Świat Wiadomości

Przełom w ONZ: Najnowszy raport krytykuje genderyzm i tranzycję

Podoba Ci się to co robimy? Wesprzyj projekt Magna Polonia!

Najnowszy raport Organizacji Narodów Zjednoczonych sporządzony przez specjalnego sprawozdawcę ds. przemocy wobec kobiet potwierdził to, przed czym wielu krytyków ostrzegało od lat: istnieje „skoordynowany międzynarodowy wysiłek mający na celu wymazanie kobiet i dziewcząt, a dysforia płciowa jest „społecznie zaraźliwa”. To potężny cios w skrajnie leiwcową ideologię genderyzmu-neołysenkizmu.

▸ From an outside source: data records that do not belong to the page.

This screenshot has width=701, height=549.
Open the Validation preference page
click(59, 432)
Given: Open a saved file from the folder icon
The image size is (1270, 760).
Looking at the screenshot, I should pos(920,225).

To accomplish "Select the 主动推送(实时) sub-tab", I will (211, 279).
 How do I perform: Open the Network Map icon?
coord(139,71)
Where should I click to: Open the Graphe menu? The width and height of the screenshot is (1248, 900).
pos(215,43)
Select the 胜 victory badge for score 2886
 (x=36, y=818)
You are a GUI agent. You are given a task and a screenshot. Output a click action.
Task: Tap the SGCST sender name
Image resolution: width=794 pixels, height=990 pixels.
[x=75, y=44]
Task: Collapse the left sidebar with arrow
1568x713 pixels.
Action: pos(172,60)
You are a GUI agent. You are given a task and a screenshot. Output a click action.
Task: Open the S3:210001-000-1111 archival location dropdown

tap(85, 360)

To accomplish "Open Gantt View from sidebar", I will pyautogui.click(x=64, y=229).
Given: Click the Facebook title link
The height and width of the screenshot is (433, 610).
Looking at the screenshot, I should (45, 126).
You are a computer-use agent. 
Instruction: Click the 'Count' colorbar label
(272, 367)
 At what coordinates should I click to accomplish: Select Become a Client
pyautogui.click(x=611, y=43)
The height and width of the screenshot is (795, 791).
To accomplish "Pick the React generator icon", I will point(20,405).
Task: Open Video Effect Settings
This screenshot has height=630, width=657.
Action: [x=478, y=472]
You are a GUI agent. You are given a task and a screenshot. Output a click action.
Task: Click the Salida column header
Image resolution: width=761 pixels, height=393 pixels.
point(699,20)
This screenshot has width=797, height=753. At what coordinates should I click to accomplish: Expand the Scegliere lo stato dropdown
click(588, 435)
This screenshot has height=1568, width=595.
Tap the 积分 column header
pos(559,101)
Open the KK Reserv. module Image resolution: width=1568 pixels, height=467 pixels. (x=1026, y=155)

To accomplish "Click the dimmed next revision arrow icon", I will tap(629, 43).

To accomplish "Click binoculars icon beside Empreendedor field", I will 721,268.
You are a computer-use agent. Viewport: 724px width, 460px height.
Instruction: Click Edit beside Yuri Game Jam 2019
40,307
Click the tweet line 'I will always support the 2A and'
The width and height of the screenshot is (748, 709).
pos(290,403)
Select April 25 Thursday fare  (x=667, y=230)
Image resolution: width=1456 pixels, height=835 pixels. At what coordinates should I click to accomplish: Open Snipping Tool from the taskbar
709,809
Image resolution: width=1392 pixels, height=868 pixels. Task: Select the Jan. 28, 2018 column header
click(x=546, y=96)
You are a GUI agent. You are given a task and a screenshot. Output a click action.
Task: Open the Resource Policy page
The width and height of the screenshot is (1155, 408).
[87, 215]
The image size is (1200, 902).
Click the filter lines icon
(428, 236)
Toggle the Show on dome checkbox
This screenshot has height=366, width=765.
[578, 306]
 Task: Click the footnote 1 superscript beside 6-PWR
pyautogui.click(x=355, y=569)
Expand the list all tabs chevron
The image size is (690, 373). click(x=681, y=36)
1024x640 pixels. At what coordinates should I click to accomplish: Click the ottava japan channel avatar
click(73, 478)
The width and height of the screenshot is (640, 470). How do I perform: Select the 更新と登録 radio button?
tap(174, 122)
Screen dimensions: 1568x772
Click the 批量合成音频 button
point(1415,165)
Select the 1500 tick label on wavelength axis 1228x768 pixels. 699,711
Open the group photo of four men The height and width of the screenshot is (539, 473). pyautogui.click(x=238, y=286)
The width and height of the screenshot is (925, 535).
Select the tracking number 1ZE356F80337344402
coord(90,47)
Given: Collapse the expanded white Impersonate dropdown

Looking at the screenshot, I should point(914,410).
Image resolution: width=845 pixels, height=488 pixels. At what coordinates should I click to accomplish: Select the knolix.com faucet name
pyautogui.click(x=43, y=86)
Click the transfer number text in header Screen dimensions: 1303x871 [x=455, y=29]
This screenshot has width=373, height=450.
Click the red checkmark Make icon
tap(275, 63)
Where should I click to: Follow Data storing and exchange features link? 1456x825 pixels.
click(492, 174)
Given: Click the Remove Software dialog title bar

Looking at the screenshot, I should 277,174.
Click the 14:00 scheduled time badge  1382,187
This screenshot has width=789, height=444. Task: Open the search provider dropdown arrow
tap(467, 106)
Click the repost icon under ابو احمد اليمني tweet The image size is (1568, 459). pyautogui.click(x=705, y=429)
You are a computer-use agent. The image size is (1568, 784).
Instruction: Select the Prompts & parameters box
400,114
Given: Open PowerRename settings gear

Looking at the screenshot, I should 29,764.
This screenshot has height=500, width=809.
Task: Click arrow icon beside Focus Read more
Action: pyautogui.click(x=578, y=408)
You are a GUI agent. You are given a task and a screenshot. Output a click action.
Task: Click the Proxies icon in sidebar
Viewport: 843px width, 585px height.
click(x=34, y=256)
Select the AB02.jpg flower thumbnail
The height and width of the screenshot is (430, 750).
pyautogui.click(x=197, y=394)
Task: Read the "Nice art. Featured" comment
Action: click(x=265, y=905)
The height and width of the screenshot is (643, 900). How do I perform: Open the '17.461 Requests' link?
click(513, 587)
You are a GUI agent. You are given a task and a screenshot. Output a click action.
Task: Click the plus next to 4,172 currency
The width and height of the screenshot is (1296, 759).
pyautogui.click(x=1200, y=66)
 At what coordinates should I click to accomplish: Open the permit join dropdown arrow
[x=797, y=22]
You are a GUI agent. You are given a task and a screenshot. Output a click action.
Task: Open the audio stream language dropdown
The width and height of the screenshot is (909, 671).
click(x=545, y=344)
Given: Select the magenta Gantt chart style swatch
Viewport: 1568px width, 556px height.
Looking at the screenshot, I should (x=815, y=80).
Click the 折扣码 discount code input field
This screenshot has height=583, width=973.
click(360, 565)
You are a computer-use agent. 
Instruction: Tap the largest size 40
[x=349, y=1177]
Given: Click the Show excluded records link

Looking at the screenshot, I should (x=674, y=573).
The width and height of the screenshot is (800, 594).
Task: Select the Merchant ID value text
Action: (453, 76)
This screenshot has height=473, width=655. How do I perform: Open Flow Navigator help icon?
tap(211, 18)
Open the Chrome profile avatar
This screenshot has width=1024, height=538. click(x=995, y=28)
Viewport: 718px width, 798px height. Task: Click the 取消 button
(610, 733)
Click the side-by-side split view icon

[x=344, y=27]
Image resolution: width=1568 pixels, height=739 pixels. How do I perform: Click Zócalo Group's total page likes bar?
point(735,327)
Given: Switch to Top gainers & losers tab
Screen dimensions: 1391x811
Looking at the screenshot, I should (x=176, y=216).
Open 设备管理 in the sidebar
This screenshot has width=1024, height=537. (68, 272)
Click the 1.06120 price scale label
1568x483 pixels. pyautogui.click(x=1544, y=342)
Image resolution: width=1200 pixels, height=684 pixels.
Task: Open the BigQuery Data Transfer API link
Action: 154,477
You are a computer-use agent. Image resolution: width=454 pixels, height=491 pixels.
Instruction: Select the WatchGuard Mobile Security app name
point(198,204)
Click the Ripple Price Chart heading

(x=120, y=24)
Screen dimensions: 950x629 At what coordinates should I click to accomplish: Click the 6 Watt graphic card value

ONZ zaczął krytykować zbrodniczy genderyzm. Raport zatytułowany „Przemoc ze względu na płeć wobec kobiet i dziewcząt: nowe horyzonty i nowe problemy: Raport Specjalnego Sprawozdawcy ds. przemocy wobec kobiet i dziewcząt” sporządzony został przez Reem Alsalem z Biura Wysokiego Komisarza Narodów Zjednoczonych ds. Praw Człowieka (OHCHR). Ostrzega, że ideologia transpłciowa stała się zagrożeniem dla kobiet.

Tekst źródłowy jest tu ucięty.